- WHAT IS NEEDED -
Without adding anything, give again the lines from the one holding "Viewport: 1512px width, 808px height." through the final line of the records, exactly, with both ends included and pictures dropped.

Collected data
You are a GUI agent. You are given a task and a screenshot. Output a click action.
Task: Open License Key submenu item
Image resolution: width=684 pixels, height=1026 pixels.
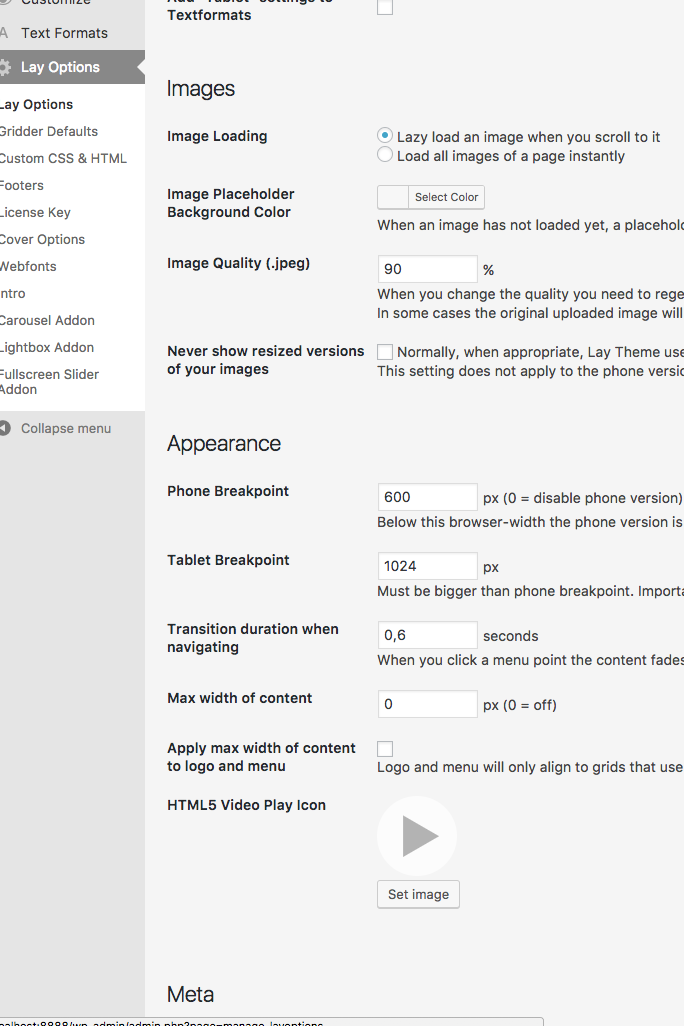[x=35, y=212]
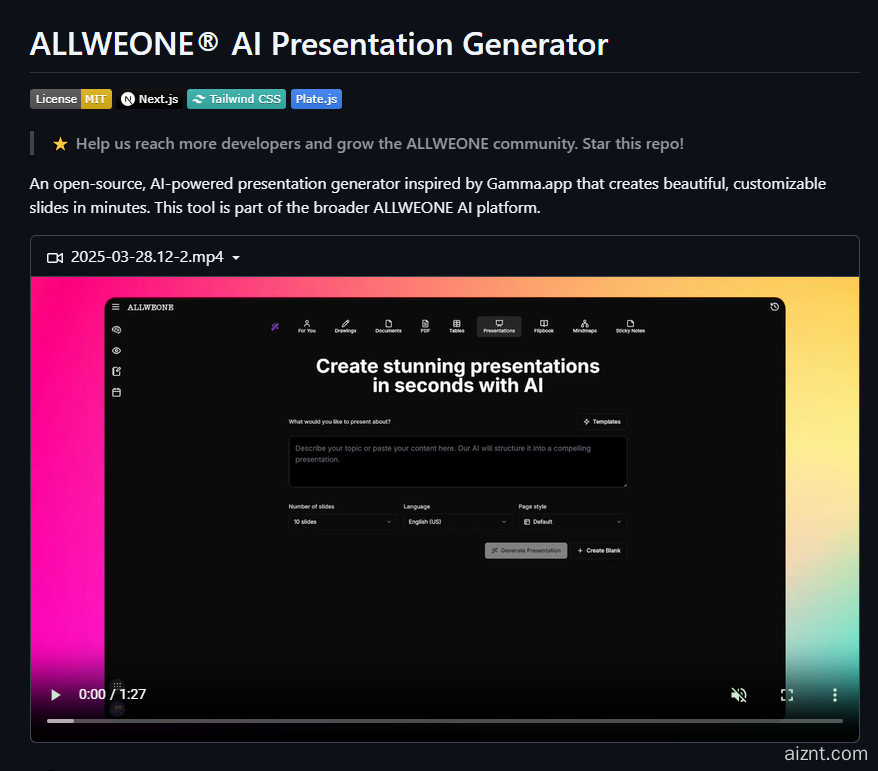This screenshot has height=771, width=878.
Task: Select the eye icon in the left sidebar
Action: point(117,351)
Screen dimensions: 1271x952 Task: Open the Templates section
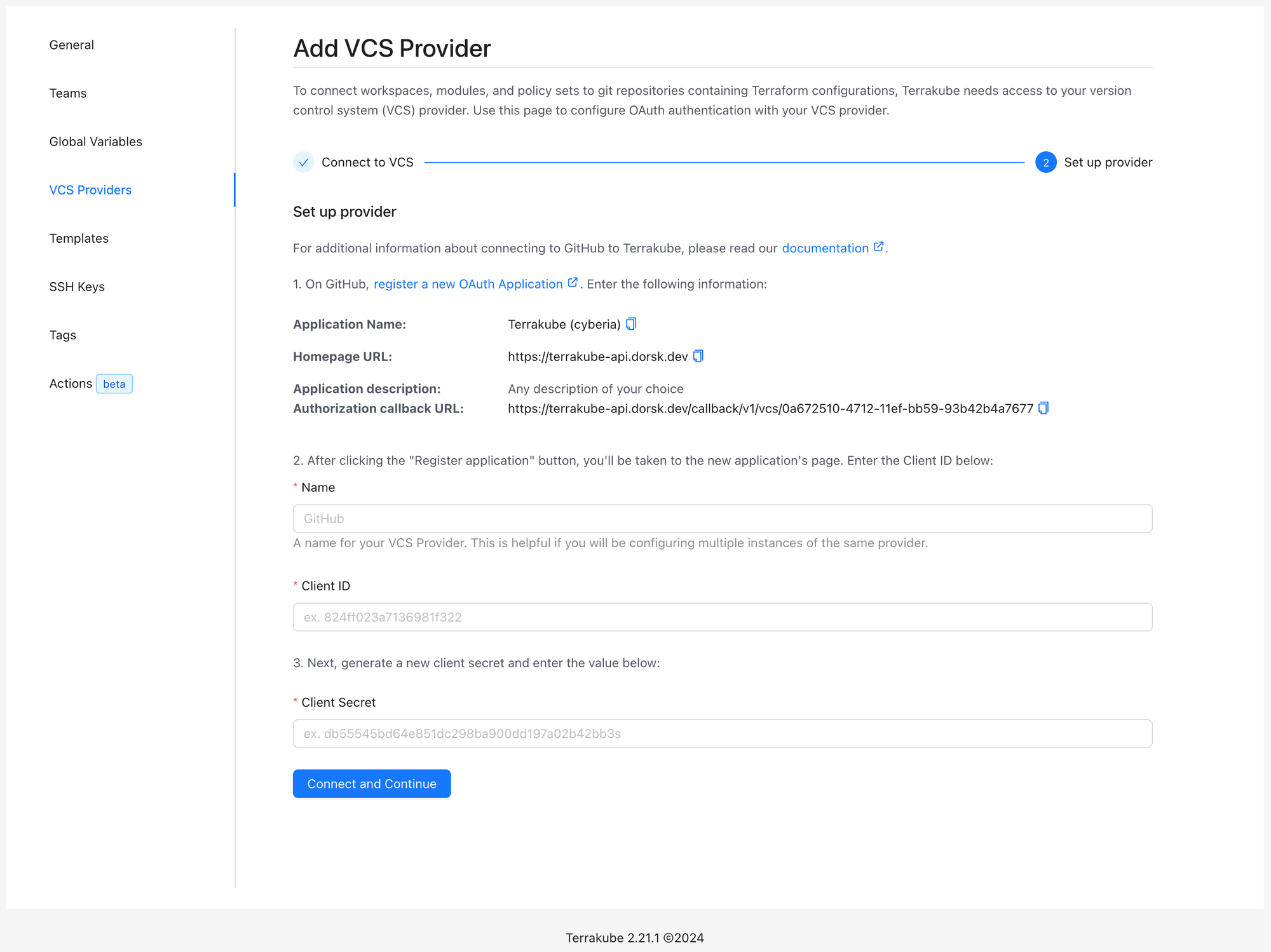point(79,238)
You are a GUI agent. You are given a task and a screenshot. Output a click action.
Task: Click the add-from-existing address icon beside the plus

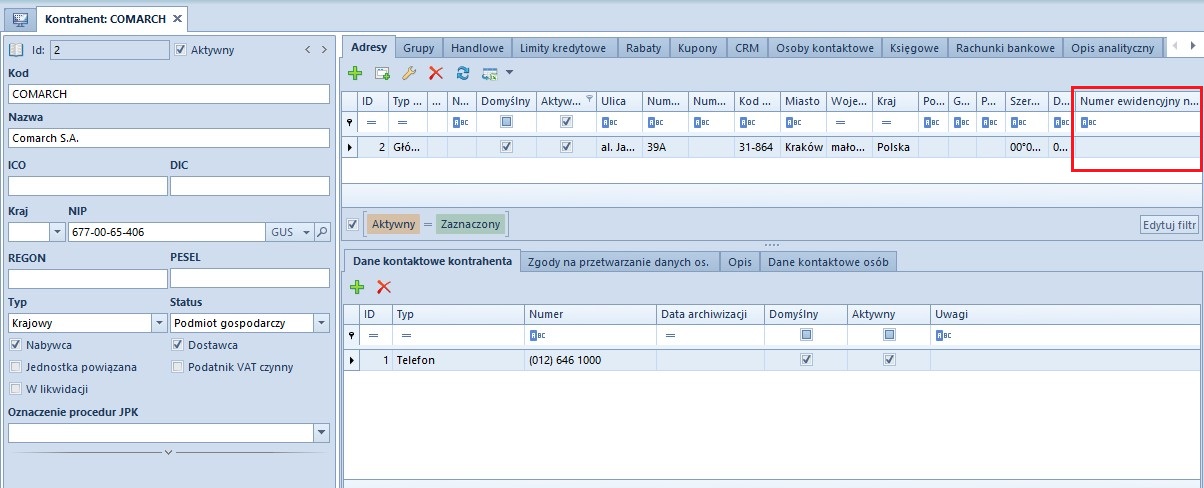[382, 73]
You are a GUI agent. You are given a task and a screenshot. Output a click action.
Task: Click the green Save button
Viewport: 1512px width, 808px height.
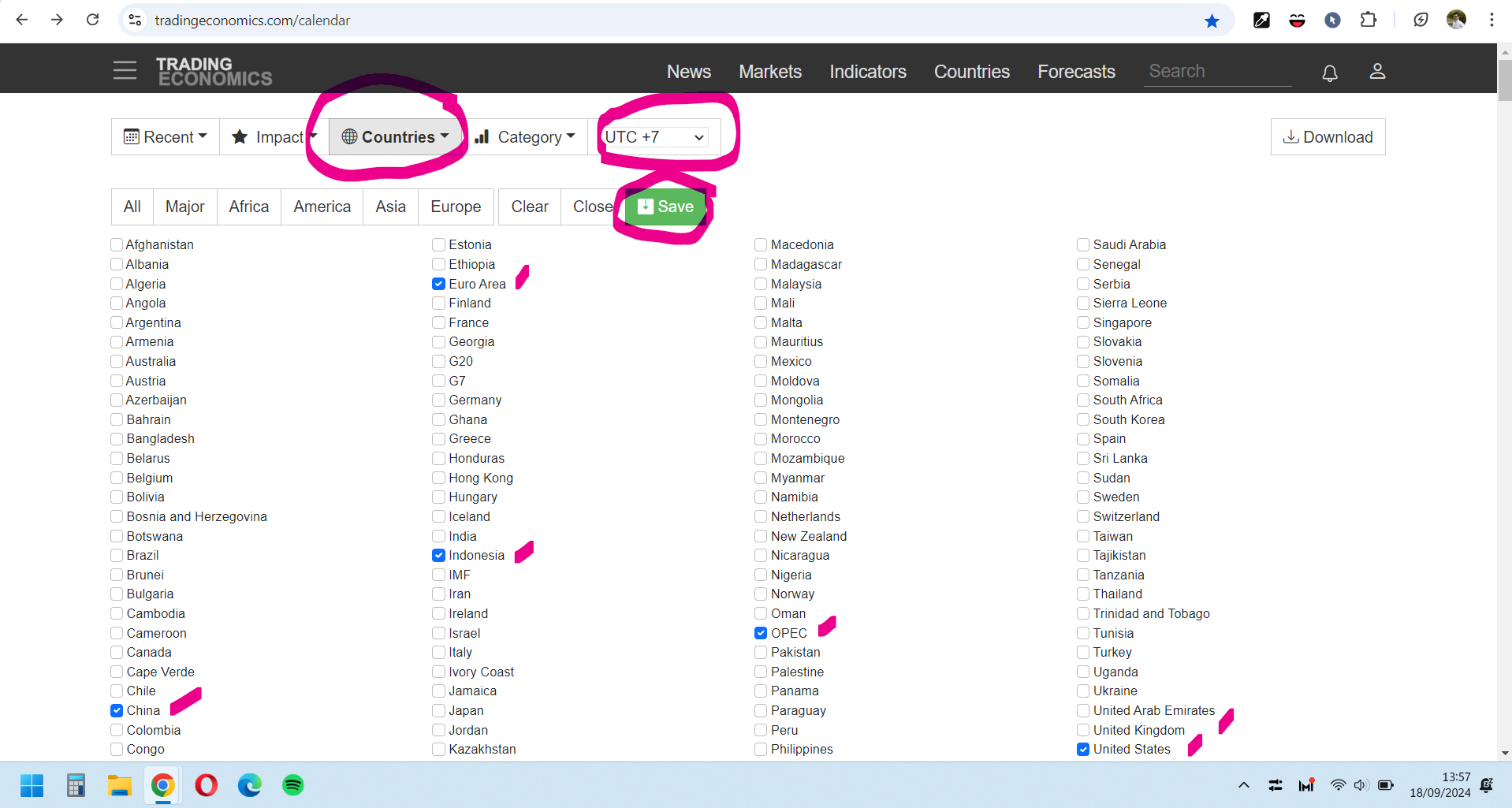coord(665,207)
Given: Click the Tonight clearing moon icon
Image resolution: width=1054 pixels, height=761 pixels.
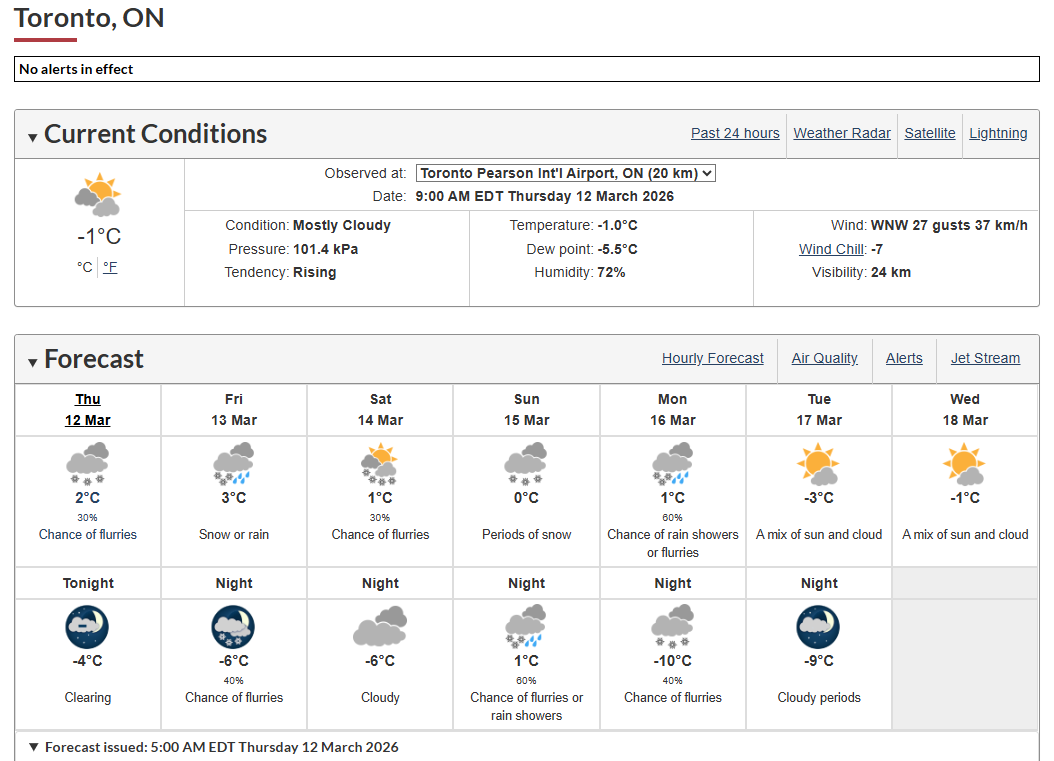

- ANSWER TO THE EXERCISE -
Viewport: 1512px width, 808px height.
coord(665,207)
Given: Click the Tonight clearing moon icon
Image resolution: width=1054 pixels, height=761 pixels.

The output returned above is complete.